ENTRIES SUPPLIED —
------------------------------------------------
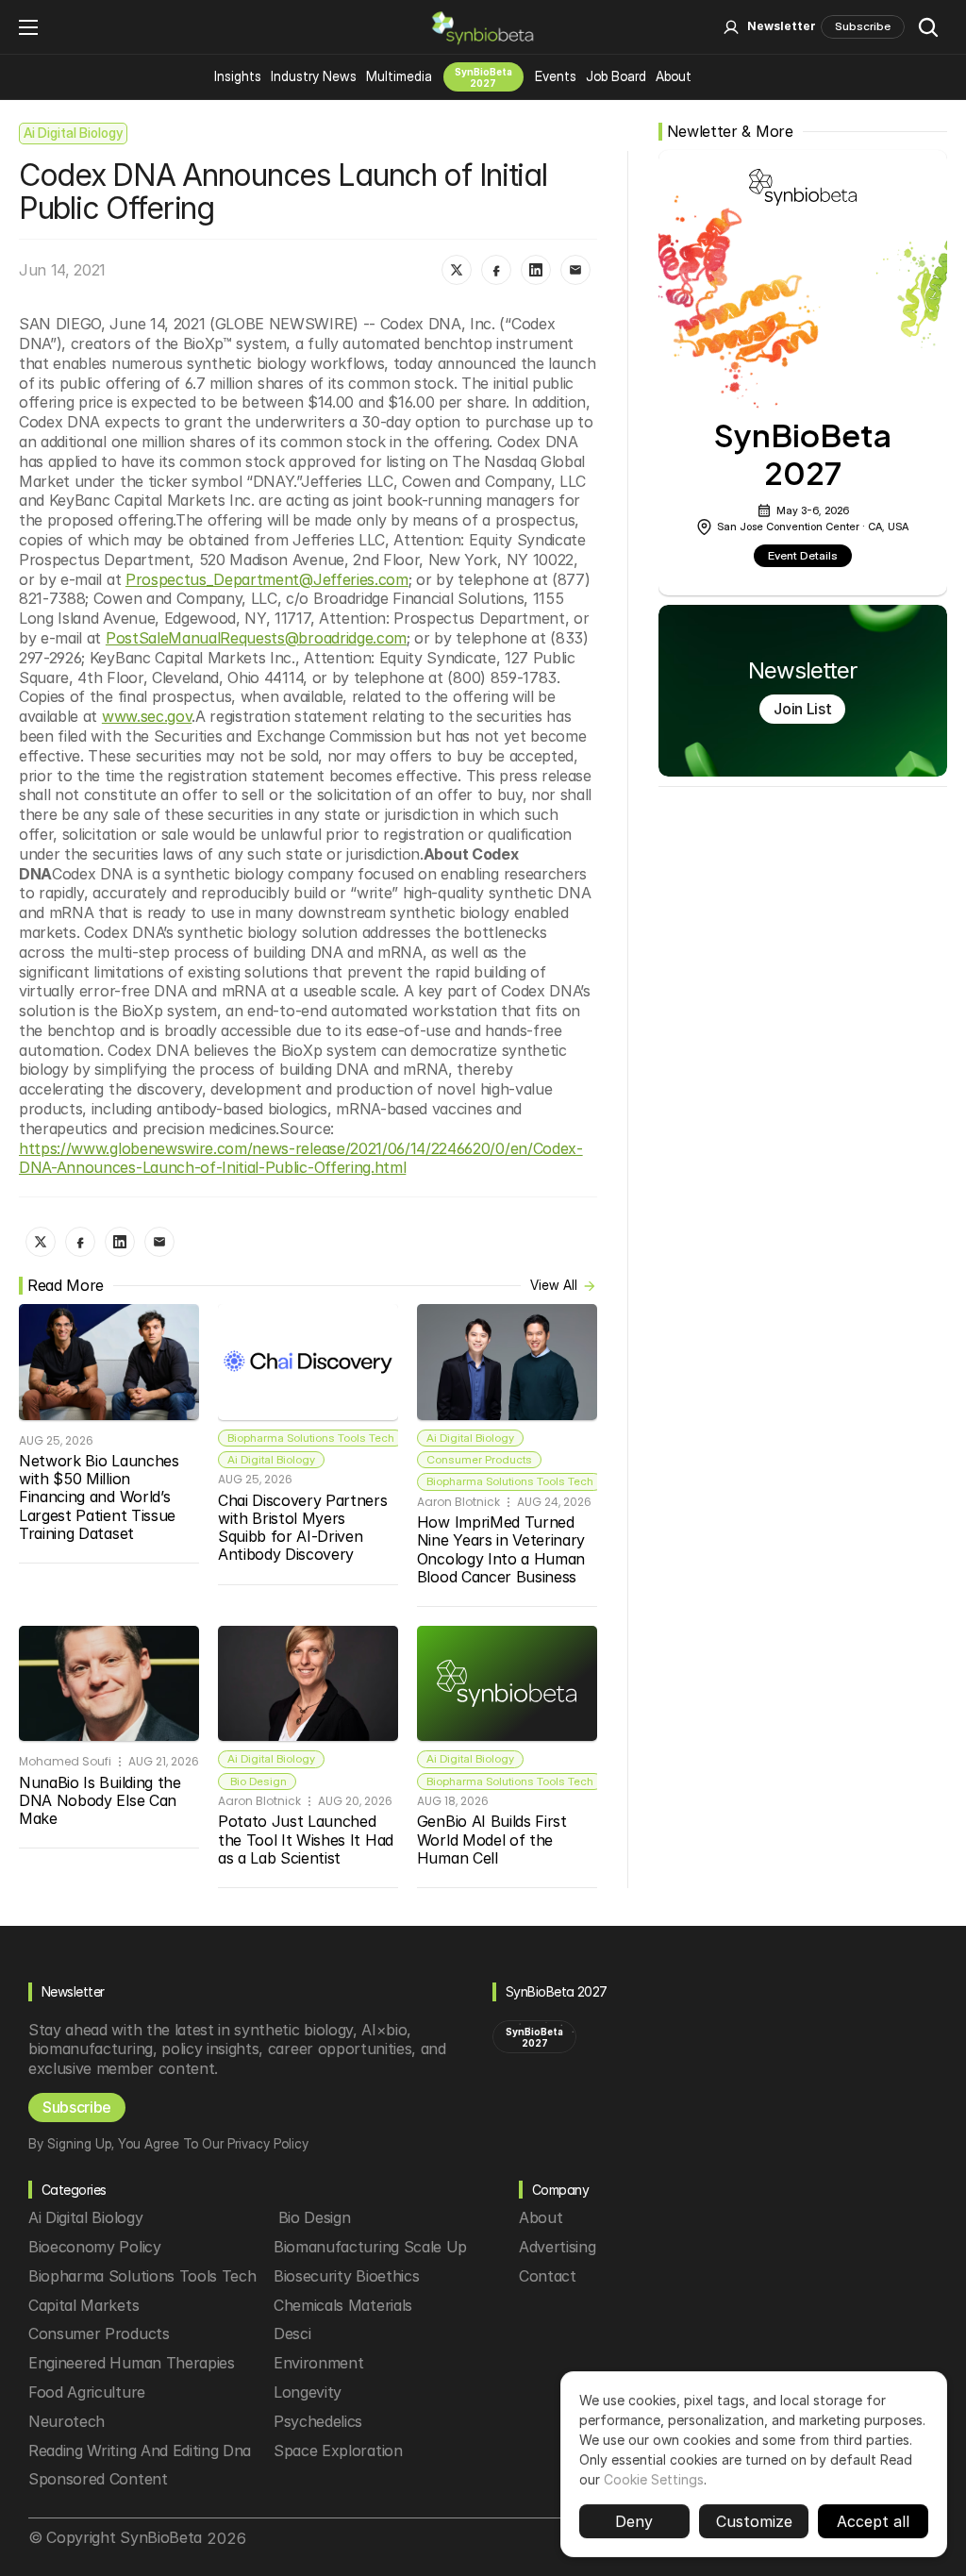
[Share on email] (575, 270)
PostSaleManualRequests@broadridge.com (256, 637)
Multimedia (399, 76)
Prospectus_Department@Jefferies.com (266, 579)
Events (555, 76)
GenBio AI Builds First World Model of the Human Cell (494, 1839)
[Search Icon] (928, 27)
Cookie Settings (654, 2479)
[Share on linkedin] (536, 270)
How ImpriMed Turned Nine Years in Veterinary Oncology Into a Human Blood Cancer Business (503, 1549)
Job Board (616, 76)
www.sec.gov (147, 716)
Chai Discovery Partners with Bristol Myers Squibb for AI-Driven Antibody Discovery (304, 1527)
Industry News (314, 76)
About (673, 76)
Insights (237, 76)
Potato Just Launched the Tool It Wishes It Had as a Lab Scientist (308, 1839)
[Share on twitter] (456, 270)
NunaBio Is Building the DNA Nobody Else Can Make (102, 1800)
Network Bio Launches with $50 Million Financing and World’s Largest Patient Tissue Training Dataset (101, 1497)
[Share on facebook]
------------------------------------------------
DESCRIPTION OF THE TASK — If a line falls between the first line of the records above and the line containing "NunaBio Is Building", inclusive, retype it exactly; leave pictures out.

RESULT BELOW —
[Share on email] (575, 270)
PostSaleManualRequests@broadridge.com (256, 637)
Multimedia (399, 76)
Prospectus_Department@Jefferies.com (266, 579)
Events (555, 76)
GenBio AI Builds First World Model of the Human Cell (494, 1839)
[Search Icon] (928, 27)
Cookie Settings (654, 2479)
[Share on linkedin] (536, 270)
How ImpriMed Turned Nine Years in Veterinary Oncology Into a Human Blood Cancer Business (503, 1549)
Job Board (616, 76)
www.sec.gov (147, 716)
Chai Discovery Partners with Bristol Myers Squibb for AI-Driven Antibody Discovery (304, 1527)
Industry News (314, 76)
About (673, 76)
Insights (237, 76)
Potato Just Launched the Tool It Wishes It Had as a Lab Scientist (308, 1839)
[Share on twitter] (456, 270)
NunaBio Is Building the DNA Nobody Else Can Make (102, 1800)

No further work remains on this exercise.